Task directions: Entries in the following listing are to be copied exactly as they stand.

Dataset entries:
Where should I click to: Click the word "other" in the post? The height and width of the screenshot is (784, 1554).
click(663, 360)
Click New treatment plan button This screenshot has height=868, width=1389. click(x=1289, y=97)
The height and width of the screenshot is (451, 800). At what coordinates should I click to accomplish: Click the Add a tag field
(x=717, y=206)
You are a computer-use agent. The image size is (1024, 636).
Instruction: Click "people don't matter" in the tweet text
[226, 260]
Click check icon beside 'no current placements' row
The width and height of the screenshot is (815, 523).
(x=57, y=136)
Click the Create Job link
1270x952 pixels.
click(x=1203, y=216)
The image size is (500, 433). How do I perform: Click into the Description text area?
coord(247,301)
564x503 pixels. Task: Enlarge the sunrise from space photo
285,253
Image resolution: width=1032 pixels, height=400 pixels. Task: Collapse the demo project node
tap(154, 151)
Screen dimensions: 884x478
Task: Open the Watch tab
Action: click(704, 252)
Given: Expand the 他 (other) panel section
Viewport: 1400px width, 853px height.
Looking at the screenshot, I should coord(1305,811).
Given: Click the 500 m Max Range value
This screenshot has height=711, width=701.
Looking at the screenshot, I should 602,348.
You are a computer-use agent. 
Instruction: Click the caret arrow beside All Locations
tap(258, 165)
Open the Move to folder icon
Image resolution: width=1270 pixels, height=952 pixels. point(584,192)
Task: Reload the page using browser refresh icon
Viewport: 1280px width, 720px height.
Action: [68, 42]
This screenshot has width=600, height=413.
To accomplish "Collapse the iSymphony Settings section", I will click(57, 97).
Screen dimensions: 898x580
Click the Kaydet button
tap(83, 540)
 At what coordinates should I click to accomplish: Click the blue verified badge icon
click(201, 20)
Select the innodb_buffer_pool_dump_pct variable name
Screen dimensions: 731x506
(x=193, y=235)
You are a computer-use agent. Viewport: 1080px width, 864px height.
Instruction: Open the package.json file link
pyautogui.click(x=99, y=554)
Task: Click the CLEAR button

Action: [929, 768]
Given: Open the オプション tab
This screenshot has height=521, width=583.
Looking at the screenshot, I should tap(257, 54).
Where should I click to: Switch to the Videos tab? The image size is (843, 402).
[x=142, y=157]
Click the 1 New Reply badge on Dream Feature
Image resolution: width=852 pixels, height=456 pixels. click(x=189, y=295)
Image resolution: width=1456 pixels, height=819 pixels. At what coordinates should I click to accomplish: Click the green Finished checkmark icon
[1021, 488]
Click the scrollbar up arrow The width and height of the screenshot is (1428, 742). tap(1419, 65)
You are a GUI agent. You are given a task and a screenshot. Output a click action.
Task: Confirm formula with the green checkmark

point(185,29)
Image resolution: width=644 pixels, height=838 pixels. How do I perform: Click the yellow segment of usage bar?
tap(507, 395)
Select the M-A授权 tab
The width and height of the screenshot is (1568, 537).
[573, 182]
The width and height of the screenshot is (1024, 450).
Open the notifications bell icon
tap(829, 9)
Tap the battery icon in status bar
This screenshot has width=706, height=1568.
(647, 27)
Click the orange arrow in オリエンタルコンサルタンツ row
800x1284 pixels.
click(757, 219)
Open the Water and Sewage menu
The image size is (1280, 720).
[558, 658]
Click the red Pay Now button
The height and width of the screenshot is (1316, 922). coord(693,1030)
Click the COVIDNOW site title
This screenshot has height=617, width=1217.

Response area:
Where should I click to: Click the word "other" in the post? The height and width of the screenshot is (784, 1554).
click(663, 360)
Click New treatment plan button This screenshot has height=868, width=1389. click(x=1289, y=97)
The height and width of the screenshot is (451, 800). At what coordinates should I click to accomplish: Click the Add a tag field
(x=717, y=206)
You are a computer-use agent. The image size is (1024, 636).
Instruction: Click "people don't matter" in the tweet text
[226, 260]
Click check icon beside 'no current placements' row
The width and height of the screenshot is (815, 523).
(x=57, y=136)
Click the Create Job link
1270x952 pixels.
click(x=1203, y=216)
The image size is (500, 433). How do I perform: Click into the Description text area?
coord(247,301)
564x503 pixels. Task: Enlarge the sunrise from space photo
285,253
Image resolution: width=1032 pixels, height=400 pixels. Task: Collapse the demo project node
tap(154, 151)
Screen dimensions: 884x478
Task: Open the Watch tab
Action: click(704, 252)
Given: Expand the 他 (other) panel section
Viewport: 1400px width, 853px height.
Looking at the screenshot, I should coord(1305,811).
Given: Click the 500 m Max Range value
This screenshot has height=711, width=701.
Looking at the screenshot, I should 602,348.
You are a computer-use agent. 
Instruction: Click the caret arrow beside All Locations
tap(258, 165)
Open the Move to folder icon
Image resolution: width=1270 pixels, height=952 pixels. point(584,192)
Task: Reload the page using browser refresh icon
Viewport: 1280px width, 720px height.
Action: [68, 42]
This screenshot has width=600, height=413.
To accomplish "Collapse the iSymphony Settings section", I will click(57, 97).
Screen dimensions: 898x580
Click the Kaydet button
tap(83, 540)
 At what coordinates should I click to accomplish: Click the blue verified badge icon
click(201, 20)
Select the innodb_buffer_pool_dump_pct variable name
Screen dimensions: 731x506
(x=193, y=235)
You are a computer-use agent. Viewport: 1080px width, 864px height.
Instruction: Open the package.json file link
pyautogui.click(x=99, y=554)
Task: Click the CLEAR button

Action: [929, 768]
Given: Open the オプション tab
This screenshot has height=521, width=583.
Looking at the screenshot, I should tap(257, 54).
Where should I click to: Switch to the Videos tab? The image size is (843, 402).
[x=142, y=157]
Click the 1 New Reply badge on Dream Feature
Image resolution: width=852 pixels, height=456 pixels. click(x=189, y=295)
Image resolution: width=1456 pixels, height=819 pixels. At what coordinates should I click to accomplish: Click the green Finished checkmark icon
[1021, 488]
Click the scrollbar up arrow The width and height of the screenshot is (1428, 742). tap(1419, 65)
You are a GUI agent. You are given a task and a screenshot. Output a click action.
Task: Confirm formula with the green checkmark

point(185,29)
Image resolution: width=644 pixels, height=838 pixels. How do I perform: Click the yellow segment of usage bar?
tap(507, 395)
Select the M-A授权 tab
The width and height of the screenshot is (1568, 537).
[573, 182]
The width and height of the screenshot is (1024, 450).
Open the notifications bell icon
tap(829, 9)
Tap the battery icon in status bar
This screenshot has width=706, height=1568.
(647, 27)
Click the orange arrow in オリエンタルコンサルタンツ row
800x1284 pixels.
click(757, 219)
Open the Water and Sewage menu
The image size is (1280, 720).
[558, 658]
Click the red Pay Now button
The height and width of the screenshot is (1316, 922). coord(693,1030)
Click the COVIDNOW site title
This screenshot has height=617, width=1217.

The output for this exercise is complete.